Two Minutes Silence is a 1933 Australian melodrama set during World War I based on Les Haylen's anti-war play. It was the fourth and last feature film by the Sydney-based McDonagh sisters, Paulette, Isobel and Phyllis, who called it "by far the best picture we produced". It is considered Australia's first anti-war movie and is a lost film.

==Synopsis==
On Armistice Day, some years after World War I has ended, four people gather in General Gresham's London drawing room. As the clock strikes eleven, they think back to their experiences of the way. Mrs Trott (Ethel Gabriel), a charlady, recalls hearing her son has died in action. The general (Frank Bradley) remembers making an error of judgement that led to the death of his men. Denise (Marie Lorraine), the French governess to the general's grandchildren, relives the return of her war hero lover, Pierre (Campbell Copelin), from the front; Pierre could not forgive Denise for having a child to a German officer who had raped her. The general's butler, James (Leonard Stephens), recollects living as a beggar on the Thames embankment after the war and seeing the suicide of an ex-soldier.

==Original play==
The play was written by Les Haylen, an Australian journalist who later became an MP. It was originally produced in 1930 at the Community Playhouse in Sydney and ran for 26 performances over 13 weeks. The McDonagh sisters saw the play and bought the film rights before the run ended. There was also a production in Townsville the following year, and another one in Sydney in 1939.

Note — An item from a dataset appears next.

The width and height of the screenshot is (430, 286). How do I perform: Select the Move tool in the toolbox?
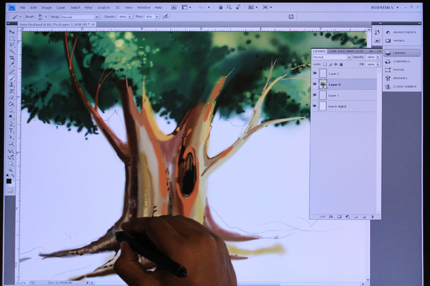click(11, 32)
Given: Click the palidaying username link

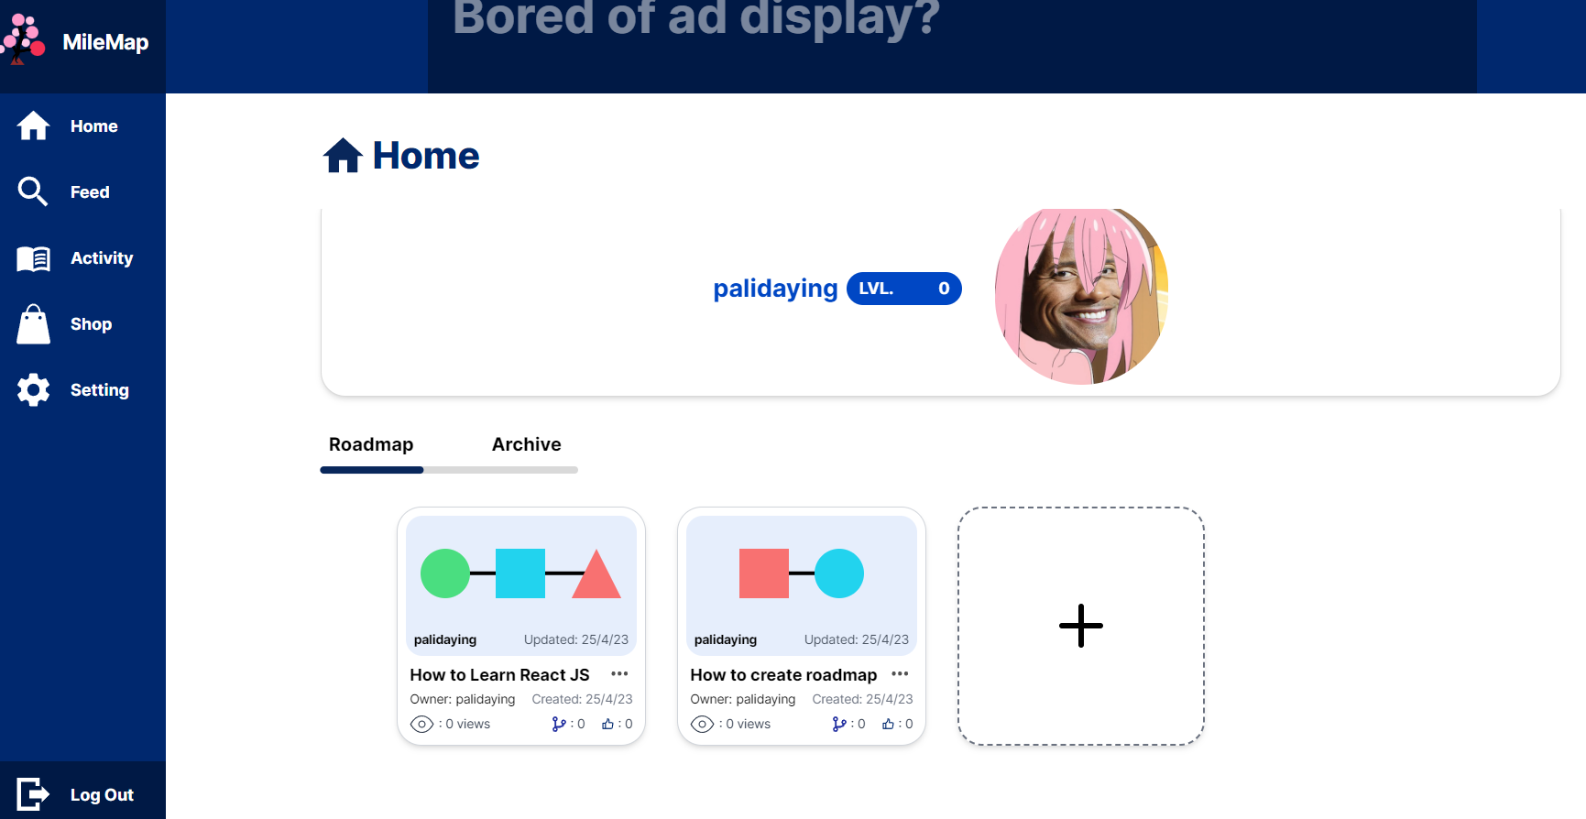Looking at the screenshot, I should tap(775, 289).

The play was published in 1933 featuring an introduction from Billy Hughes.

==Production==
Filming took place in a studio in Centennial Park, Sydney in late 1932. It was logistically difficult because of the difficulty sourcing sound recording equipment and two of the cast, Leo Franklyn and Frank Leighton, had to juggle shooting with their theatre commitments for J. C. Williamson Ltd. In addition, Campbell Copelin was still recovering from his plane crash the previous year. Ethel Gabriel reprised her role from the play version.

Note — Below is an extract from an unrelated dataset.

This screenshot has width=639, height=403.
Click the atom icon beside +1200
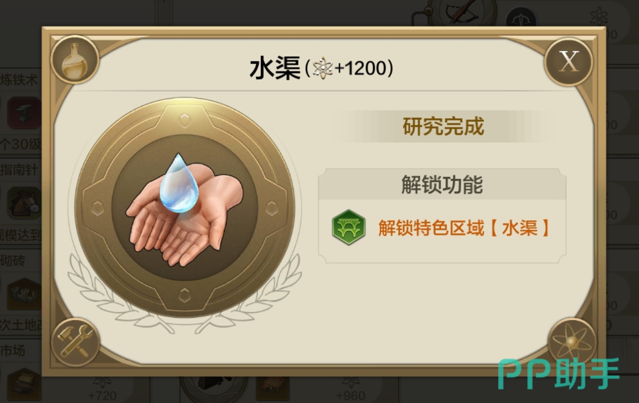coord(323,68)
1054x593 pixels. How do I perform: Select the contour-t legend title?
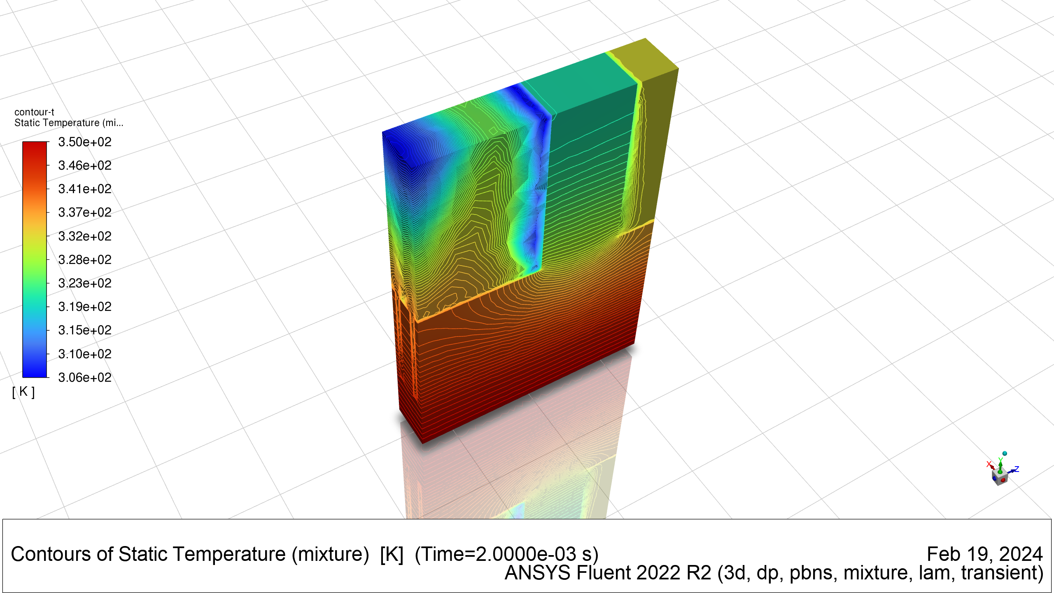pyautogui.click(x=34, y=112)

"Two Minutes Silence, I think, was the hardest job we've ever tackled", said Paulette McDonagh at the time. "Obstacle after obstacle crowded in on us. ... at times it seemed almost impossible to continue. But we realised we had to, and.. well... we just did.
Difficulties and delay were a nightmare. But we managed to pull through."

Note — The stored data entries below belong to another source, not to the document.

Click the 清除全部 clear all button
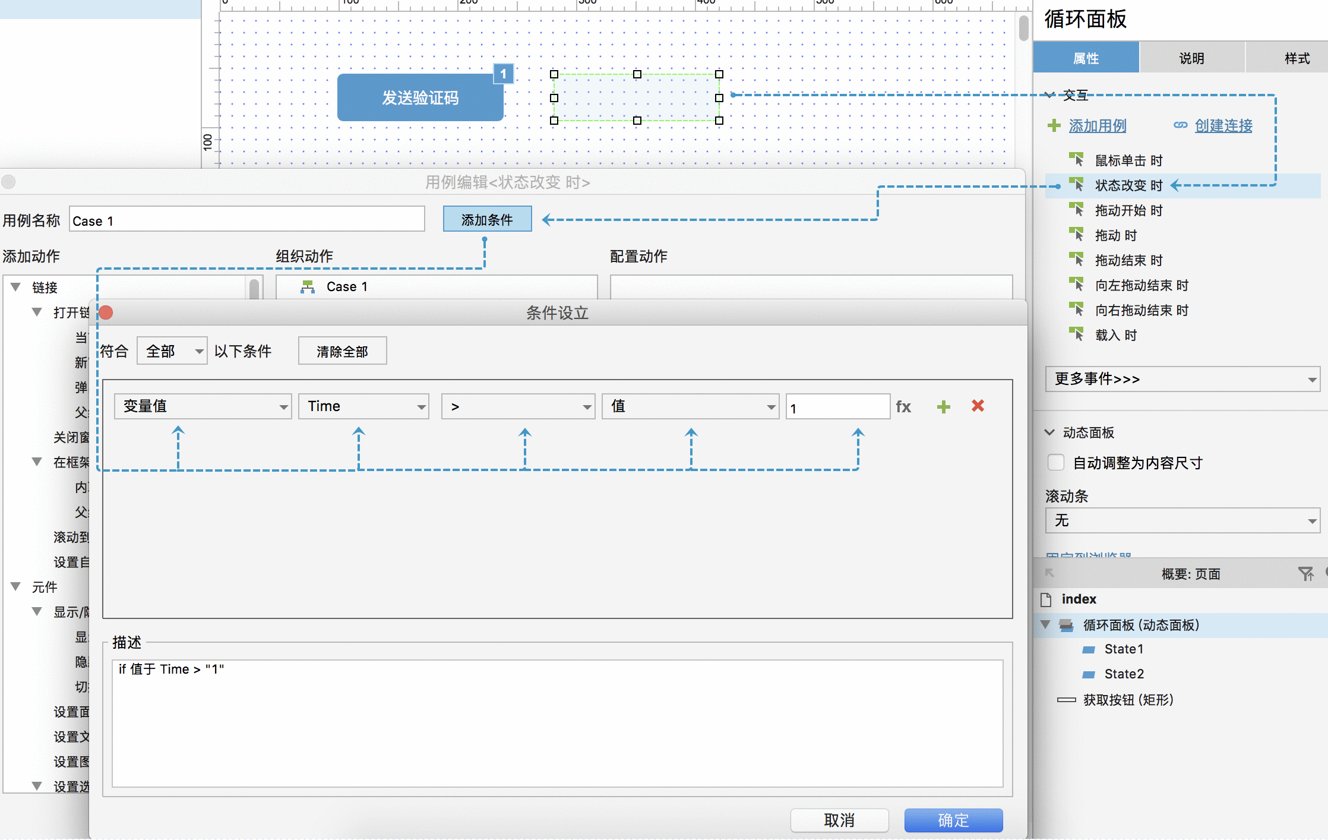This screenshot has height=840, width=1328. click(x=342, y=351)
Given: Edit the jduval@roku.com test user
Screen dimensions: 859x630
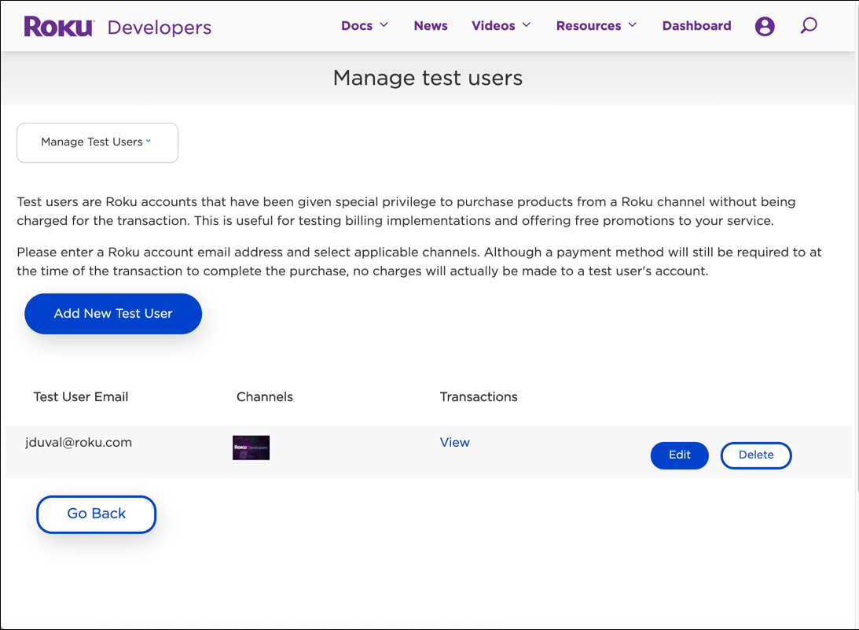Looking at the screenshot, I should click(679, 455).
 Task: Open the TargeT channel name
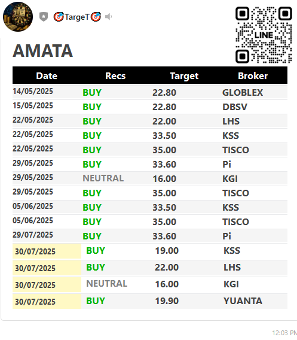point(77,17)
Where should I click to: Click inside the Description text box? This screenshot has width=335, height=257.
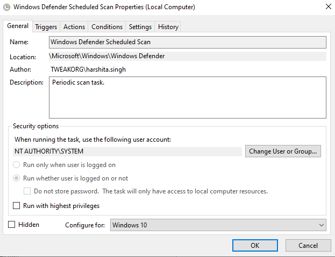187,97
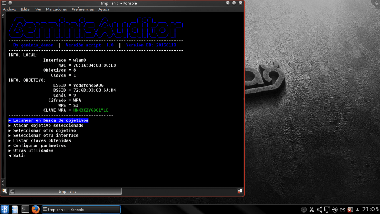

The McDonagh sisters promoted the movie by speaking at special luncheons about the filmmaking process. There was a private preview in Sydney in January 1933 which was introduced by Ted Theodore.

==Release==
The film had trouble getting distribution but was eventually picked up by Universal, who arranged for it to be re-cut. The world premiere took place in Canberra in 1933, in front of Governor General Sir Isaac Isaacs and various parliamentarians. Initial critical reception was generally positive, The Canberra Times praising it as "a welcome... in the subjects adopted by Australian film producers. and it received a minor release in Sydney the following year.

The critic from The Sydney Morning Herald was less enthusiastic than his earlier colleagues, calling it:

A production in which the skill of the acting far exceeds the value of the dramatic material on which it has been bestowed... even when allowance is made for the cramped studio conditions under which the film has been prepared... Apart from the scenes from war-time newsreels which have been interpolated, there are only five or six settings; and these are of the most limited nature. The camera once having been established, the actors begin, and go through their scenes without interruption, as though they were on a theatrical stage. There are no changes of angle, and very few changes of distance, to give variety... The weakness of Mr. Haylen's play is that it revives all that is dreary and horrible in wartime memories without developing any significant leading idea... Mrs. Gabriel... represents a cockney charwoman with a realism and a persistent sympathy which almost triumphs over the emptiness of the dramatic situation... Mr. Franklyn... has succeeded in toning down his exuberant stage methods into the greater restraint demanded by the camera. Mr. Leighton and Mr Bradley's parts give the same impression of ease and naturalness which these actors always convey in the theatre. Mr Campbell Copelin and Miss Marie Lorraine both show the same weakness – a colourless, monotonous method of delivering their lines.

The reviewer from the Australian Women's Weekly said:

That the characters chosen by the author were not Australian is a defect, inasmuch as he constantly betrays his ignorance of their natural speech and behaviour. The film adaptation has removed some incongruities, but not all. And to make a really successful film much more action and movement is required to break up the rather lengthy conversational passages between characters grouped in the same small scene. In fact, the direction as a whole is too amateurish for so ambitious a scheme, and the same thing might be said of some of the acting. Marie Lorraine, in particular, is miscast.

The movie only enjoyed a short run. It was the final film made by the McDonagh sisters. Isobel (Marie Lorraine) moved to London to marry and Phyllis went to work as a journalist in New Zealand. "We gave up because we thought we'd done our bit and we wanted to move on to other things separately", said Phyllis later.

Plans by the McDonaghs to make a short about Canberra called The Heart of a Nation appear to have not come to fruition.